Brief:
Copy the following lines out word for word, with nothing changed.

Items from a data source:

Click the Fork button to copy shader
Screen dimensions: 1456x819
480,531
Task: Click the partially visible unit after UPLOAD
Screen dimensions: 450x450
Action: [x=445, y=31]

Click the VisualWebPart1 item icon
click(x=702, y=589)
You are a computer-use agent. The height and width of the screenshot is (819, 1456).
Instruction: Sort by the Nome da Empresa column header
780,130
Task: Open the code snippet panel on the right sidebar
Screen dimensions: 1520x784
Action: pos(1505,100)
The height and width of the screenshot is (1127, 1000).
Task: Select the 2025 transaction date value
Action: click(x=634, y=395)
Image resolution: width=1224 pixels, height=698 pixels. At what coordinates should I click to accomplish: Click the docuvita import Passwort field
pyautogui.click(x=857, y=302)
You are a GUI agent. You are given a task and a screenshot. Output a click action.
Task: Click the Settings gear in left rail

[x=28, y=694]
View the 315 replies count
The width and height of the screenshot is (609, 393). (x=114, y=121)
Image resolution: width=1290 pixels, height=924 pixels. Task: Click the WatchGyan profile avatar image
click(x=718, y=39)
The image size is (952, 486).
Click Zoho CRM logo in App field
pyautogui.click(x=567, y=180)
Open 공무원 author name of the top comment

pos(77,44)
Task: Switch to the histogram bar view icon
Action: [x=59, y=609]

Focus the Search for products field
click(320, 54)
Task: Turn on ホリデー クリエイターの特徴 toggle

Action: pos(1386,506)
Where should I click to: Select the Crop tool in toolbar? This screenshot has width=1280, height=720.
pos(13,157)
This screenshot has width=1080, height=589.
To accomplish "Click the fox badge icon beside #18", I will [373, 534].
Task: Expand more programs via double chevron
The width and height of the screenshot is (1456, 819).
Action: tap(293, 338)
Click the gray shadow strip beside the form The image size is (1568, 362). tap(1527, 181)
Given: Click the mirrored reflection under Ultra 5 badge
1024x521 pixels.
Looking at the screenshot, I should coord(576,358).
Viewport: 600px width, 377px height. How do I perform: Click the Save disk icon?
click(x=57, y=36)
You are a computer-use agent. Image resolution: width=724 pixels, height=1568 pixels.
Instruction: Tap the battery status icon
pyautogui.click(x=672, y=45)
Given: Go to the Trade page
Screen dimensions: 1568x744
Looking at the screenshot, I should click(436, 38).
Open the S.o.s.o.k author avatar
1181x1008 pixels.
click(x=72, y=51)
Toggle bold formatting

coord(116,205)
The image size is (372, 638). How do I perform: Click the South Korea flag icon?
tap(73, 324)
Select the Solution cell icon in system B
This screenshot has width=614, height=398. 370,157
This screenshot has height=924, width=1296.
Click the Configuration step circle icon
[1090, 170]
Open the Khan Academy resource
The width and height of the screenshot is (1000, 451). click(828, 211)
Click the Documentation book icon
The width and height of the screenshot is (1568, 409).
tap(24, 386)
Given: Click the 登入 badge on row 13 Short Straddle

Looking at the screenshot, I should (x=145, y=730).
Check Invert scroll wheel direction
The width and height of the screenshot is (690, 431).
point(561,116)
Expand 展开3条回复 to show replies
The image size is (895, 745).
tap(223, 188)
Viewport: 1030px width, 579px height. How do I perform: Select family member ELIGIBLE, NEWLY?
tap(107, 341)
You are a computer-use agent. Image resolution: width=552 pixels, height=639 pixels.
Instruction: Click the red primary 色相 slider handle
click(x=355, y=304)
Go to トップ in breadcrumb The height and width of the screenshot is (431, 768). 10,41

Expected answer:
Click the Fork button to copy shader
Screen dimensions: 1456x819
480,531
Task: Click the partially visible unit after UPLOAD
Screen dimensions: 450x450
Action: [x=445, y=31]

Click the VisualWebPart1 item icon
click(x=702, y=589)
You are a computer-use agent. The height and width of the screenshot is (819, 1456).
Instruction: Sort by the Nome da Empresa column header
780,130
Task: Open the code snippet panel on the right sidebar
Screen dimensions: 1520x784
Action: pos(1505,100)
The height and width of the screenshot is (1127, 1000).
Task: Select the 2025 transaction date value
Action: click(x=634, y=395)
Image resolution: width=1224 pixels, height=698 pixels. At what coordinates should I click to accomplish: Click the docuvita import Passwort field
pyautogui.click(x=857, y=302)
You are a GUI agent. You are given a task and a screenshot. Output a click action.
Task: Click the Settings gear in left rail

[x=28, y=694]
View the 315 replies count
The width and height of the screenshot is (609, 393). (x=114, y=121)
Image resolution: width=1290 pixels, height=924 pixels. Task: Click the WatchGyan profile avatar image
click(x=718, y=39)
The image size is (952, 486).
Click Zoho CRM logo in App field
pyautogui.click(x=567, y=180)
Open 공무원 author name of the top comment

pos(77,44)
Task: Switch to the histogram bar view icon
Action: [x=59, y=609]

Focus the Search for products field
click(320, 54)
Task: Turn on ホリデー クリエイターの特徴 toggle

Action: pos(1386,506)
Where should I click to: Select the Crop tool in toolbar? This screenshot has width=1280, height=720.
pos(13,157)
This screenshot has width=1080, height=589.
To accomplish "Click the fox badge icon beside #18", I will [373, 534].
Task: Expand more programs via double chevron
The width and height of the screenshot is (1456, 819).
Action: tap(293, 338)
Click the gray shadow strip beside the form The image size is (1568, 362). tap(1527, 181)
Given: Click the mirrored reflection under Ultra 5 badge
1024x521 pixels.
Looking at the screenshot, I should coord(576,358).
Viewport: 600px width, 377px height. How do I perform: Click the Save disk icon?
click(x=57, y=36)
You are a computer-use agent. Image resolution: width=724 pixels, height=1568 pixels.
Instruction: Tap the battery status icon
pyautogui.click(x=672, y=45)
Given: Go to the Trade page
Screen dimensions: 1568x744
Looking at the screenshot, I should click(436, 38).
Open the S.o.s.o.k author avatar
1181x1008 pixels.
click(x=72, y=51)
Toggle bold formatting

coord(116,205)
The image size is (372, 638). How do I perform: Click the South Korea flag icon?
tap(73, 324)
Select the Solution cell icon in system B
This screenshot has width=614, height=398. 370,157
This screenshot has height=924, width=1296.
Click the Configuration step circle icon
[1090, 170]
Open the Khan Academy resource
The width and height of the screenshot is (1000, 451). click(828, 211)
Click the Documentation book icon
The width and height of the screenshot is (1568, 409).
tap(24, 386)
Given: Click the 登入 badge on row 13 Short Straddle

Looking at the screenshot, I should (x=145, y=730).
Check Invert scroll wheel direction
The width and height of the screenshot is (690, 431).
point(561,116)
Expand 展开3条回复 to show replies
The image size is (895, 745).
tap(223, 188)
Viewport: 1030px width, 579px height. How do I perform: Select family member ELIGIBLE, NEWLY?
tap(107, 341)
You are a computer-use agent. Image resolution: width=552 pixels, height=639 pixels.
Instruction: Click the red primary 色相 slider handle
click(x=355, y=304)
Go to トップ in breadcrumb The height and width of the screenshot is (431, 768). 10,41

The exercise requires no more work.